→ Exercise prompt:
Your answer should consist only of the lines below from the one with "English, Minor (46, 612)" through the one with "Actuarial Science, BS/​MS Computer", copied exactly.

→ Record excerpts:

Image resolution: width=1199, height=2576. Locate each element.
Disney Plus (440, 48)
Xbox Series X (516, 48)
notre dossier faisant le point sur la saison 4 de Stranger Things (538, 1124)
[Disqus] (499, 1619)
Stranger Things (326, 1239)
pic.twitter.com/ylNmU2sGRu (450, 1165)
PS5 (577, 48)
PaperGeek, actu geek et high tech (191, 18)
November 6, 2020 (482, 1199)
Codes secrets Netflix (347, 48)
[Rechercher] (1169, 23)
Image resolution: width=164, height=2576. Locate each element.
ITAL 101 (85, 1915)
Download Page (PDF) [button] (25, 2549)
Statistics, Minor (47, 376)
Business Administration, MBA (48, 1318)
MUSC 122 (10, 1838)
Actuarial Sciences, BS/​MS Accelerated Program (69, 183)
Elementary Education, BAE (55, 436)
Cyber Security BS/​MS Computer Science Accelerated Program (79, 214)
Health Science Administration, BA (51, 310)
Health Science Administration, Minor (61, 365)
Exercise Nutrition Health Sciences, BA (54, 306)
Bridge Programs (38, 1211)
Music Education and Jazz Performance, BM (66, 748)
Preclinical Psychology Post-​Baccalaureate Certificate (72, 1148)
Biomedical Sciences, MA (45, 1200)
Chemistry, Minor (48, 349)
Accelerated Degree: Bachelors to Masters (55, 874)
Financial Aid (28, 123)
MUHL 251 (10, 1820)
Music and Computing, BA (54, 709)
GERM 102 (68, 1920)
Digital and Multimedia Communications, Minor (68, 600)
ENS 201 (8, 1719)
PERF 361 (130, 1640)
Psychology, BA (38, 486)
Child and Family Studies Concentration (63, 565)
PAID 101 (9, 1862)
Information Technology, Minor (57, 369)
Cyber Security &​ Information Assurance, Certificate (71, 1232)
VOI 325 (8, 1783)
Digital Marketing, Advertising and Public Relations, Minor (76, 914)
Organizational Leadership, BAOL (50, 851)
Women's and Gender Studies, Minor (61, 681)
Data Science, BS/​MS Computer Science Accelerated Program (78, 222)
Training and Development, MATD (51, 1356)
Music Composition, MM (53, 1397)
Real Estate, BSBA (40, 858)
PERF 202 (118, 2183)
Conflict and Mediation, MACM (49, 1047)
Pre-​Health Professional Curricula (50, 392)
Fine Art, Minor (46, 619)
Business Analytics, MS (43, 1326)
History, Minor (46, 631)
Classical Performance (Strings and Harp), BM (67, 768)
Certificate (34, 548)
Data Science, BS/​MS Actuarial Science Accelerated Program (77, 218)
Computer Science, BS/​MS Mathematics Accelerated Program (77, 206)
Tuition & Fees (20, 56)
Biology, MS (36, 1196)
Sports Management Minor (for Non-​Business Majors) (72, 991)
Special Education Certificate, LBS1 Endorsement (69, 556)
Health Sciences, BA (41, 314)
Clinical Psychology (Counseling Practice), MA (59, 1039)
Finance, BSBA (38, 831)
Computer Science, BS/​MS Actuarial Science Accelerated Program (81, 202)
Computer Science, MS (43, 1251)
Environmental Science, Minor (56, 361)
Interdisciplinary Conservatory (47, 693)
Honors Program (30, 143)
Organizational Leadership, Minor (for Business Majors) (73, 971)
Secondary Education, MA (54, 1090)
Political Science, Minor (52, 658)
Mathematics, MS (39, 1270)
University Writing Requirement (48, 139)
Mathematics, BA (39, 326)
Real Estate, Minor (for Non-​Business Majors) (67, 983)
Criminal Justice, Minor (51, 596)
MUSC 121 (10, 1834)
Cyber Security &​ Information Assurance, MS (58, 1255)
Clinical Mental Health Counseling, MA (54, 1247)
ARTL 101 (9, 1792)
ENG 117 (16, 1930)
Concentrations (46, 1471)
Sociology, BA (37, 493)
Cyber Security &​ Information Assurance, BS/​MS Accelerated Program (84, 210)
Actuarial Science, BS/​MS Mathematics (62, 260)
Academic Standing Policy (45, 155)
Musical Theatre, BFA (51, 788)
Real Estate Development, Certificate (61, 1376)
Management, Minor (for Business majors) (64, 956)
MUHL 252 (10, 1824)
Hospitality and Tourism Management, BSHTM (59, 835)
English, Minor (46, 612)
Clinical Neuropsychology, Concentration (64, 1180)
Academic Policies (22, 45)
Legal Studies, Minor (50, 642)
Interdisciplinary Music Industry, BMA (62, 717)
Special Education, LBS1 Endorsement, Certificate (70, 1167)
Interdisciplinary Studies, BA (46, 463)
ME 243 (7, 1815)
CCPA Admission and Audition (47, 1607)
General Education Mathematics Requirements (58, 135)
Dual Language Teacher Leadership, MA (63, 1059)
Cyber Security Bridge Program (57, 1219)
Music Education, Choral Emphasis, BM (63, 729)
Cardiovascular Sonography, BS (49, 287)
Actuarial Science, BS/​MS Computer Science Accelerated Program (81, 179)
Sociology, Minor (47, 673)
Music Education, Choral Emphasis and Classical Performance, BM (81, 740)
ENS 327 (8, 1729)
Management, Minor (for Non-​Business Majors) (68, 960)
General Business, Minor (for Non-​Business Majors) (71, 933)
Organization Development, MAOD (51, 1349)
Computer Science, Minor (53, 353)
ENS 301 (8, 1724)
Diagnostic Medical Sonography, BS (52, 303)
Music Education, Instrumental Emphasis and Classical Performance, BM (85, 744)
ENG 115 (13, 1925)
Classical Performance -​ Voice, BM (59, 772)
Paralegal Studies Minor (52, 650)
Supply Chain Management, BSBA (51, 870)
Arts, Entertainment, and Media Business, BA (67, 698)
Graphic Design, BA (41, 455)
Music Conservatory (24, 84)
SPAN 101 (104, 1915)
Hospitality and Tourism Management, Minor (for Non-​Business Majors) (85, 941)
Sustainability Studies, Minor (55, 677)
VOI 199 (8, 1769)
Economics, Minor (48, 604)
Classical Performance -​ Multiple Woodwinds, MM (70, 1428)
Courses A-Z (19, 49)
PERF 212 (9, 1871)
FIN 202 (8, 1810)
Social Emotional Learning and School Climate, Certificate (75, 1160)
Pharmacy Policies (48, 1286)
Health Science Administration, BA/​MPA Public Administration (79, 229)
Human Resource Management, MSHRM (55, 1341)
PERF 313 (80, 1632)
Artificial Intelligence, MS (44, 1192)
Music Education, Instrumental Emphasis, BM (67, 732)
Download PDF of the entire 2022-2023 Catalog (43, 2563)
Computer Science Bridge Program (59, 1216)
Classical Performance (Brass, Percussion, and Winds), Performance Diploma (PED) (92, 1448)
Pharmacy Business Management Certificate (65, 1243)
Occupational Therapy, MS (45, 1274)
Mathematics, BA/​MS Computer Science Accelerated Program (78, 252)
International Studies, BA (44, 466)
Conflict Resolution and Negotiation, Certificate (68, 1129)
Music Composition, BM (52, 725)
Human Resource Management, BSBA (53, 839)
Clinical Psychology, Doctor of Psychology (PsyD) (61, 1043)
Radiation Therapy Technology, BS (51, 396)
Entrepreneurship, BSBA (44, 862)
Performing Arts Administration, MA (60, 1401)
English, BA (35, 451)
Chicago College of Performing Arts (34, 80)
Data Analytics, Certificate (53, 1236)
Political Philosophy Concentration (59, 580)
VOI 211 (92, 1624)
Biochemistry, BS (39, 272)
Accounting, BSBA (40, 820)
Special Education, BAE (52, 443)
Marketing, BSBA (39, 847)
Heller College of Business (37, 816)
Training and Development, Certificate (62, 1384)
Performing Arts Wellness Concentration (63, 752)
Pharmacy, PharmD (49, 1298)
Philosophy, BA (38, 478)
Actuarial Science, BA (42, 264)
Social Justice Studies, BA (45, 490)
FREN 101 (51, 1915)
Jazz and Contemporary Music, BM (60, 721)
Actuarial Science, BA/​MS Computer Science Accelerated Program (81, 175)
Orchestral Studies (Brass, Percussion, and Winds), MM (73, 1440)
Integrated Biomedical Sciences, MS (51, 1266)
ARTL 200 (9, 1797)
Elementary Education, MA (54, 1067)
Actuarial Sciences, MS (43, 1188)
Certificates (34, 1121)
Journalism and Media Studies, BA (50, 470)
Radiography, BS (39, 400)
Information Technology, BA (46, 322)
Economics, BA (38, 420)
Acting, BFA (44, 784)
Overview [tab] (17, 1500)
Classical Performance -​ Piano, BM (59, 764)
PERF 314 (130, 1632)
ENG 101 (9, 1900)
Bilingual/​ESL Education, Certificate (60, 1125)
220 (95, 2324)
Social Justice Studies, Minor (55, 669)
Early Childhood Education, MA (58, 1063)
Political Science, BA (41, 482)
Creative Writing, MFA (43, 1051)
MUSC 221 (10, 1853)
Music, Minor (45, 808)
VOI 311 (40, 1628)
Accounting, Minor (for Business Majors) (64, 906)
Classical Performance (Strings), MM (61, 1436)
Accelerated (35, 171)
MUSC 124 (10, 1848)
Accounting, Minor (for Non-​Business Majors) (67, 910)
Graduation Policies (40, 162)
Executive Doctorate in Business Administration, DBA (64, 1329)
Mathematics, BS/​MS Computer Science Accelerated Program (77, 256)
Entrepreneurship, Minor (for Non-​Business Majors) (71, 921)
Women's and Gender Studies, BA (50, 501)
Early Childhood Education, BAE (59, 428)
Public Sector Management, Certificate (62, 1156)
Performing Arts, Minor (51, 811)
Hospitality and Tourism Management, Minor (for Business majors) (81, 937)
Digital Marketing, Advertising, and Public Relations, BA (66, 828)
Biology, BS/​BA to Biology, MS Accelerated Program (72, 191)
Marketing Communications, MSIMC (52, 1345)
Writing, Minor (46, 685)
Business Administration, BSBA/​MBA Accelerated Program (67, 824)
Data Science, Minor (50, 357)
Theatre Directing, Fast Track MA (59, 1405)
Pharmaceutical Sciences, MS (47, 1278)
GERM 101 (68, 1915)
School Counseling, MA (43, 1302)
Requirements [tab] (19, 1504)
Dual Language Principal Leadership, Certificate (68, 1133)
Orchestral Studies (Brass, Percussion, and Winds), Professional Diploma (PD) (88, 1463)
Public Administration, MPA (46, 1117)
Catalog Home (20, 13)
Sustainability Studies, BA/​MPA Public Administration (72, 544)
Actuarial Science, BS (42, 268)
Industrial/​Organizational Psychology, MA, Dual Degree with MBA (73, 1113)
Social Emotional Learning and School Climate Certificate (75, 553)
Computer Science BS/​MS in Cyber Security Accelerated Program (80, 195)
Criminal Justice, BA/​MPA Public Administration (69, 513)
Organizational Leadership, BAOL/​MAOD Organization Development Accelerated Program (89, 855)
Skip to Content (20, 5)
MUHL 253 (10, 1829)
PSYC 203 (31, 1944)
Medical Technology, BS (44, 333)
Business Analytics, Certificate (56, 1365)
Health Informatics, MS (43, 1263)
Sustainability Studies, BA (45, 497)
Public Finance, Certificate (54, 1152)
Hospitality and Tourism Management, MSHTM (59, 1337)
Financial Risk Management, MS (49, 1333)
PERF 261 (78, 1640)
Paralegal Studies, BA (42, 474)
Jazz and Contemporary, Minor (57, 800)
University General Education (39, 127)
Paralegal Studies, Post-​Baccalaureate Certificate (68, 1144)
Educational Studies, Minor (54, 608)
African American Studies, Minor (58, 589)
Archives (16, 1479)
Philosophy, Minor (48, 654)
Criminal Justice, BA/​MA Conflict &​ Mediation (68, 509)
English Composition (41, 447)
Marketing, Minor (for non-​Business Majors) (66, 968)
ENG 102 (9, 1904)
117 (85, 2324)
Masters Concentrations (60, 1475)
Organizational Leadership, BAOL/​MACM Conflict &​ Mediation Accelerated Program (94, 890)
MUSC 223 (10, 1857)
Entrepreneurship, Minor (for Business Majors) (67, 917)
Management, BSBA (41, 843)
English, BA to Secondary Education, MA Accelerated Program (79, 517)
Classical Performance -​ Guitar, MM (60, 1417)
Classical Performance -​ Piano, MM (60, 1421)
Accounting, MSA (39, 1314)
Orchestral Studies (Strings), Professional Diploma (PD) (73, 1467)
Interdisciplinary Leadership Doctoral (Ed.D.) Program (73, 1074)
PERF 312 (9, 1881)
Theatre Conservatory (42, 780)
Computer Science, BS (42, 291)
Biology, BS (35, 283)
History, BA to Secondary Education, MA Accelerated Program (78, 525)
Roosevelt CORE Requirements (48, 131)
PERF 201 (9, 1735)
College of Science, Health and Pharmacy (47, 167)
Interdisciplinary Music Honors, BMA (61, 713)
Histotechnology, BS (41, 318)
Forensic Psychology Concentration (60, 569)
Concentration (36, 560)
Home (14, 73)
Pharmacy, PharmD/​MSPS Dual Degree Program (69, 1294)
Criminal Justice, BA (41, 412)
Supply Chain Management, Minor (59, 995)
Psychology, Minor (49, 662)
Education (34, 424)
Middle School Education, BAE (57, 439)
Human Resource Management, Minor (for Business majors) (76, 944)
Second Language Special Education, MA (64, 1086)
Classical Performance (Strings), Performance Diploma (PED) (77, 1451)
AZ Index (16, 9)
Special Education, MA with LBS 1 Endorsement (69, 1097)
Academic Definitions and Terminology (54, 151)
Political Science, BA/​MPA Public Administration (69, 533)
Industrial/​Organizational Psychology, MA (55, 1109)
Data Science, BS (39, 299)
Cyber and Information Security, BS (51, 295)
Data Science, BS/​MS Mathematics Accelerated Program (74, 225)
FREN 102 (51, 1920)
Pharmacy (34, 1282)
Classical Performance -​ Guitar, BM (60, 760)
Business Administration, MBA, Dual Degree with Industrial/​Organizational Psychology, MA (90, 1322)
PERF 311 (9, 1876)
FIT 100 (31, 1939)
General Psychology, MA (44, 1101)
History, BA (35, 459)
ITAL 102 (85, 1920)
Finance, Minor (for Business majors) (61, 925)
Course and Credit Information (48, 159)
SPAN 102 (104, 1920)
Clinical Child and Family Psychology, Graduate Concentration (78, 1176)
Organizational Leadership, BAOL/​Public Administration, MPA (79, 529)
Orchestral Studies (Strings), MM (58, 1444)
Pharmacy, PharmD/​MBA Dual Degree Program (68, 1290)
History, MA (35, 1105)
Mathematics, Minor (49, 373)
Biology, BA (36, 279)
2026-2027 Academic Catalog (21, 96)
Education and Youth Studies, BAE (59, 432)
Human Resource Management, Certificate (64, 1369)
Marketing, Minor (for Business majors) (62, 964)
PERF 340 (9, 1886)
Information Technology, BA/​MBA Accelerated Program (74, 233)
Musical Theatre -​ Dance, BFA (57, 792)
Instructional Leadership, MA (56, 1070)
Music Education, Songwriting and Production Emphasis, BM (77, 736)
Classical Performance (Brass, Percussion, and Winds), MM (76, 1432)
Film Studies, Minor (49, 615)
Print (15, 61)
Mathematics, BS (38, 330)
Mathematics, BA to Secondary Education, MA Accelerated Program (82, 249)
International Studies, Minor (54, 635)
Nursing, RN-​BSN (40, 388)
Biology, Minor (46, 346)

→ Answer to this exercise:
English, Minor (46, 612)
Clinical Neuropsychology, Concentration (64, 1180)
Academic Policies (22, 45)
Legal Studies, Minor (50, 642)
Interdisciplinary Music Industry, BMA (62, 717)
Special Education, LBS1 Endorsement, Certificate (70, 1167)
Interdisciplinary Studies, BA (46, 463)
ME 243 (7, 1815)
CCPA Admission and Audition (47, 1607)
General Education Mathematics Requirements (58, 135)
Dual Language Teacher Leadership, MA (63, 1059)
Cyber Security Bridge Program (57, 1219)
Music Education, Choral Emphasis, BM (63, 729)
Cardiovascular Sonography, BS (49, 287)
Actuarial Science, BS/​MS Computer Science Accelerated Program (81, 179)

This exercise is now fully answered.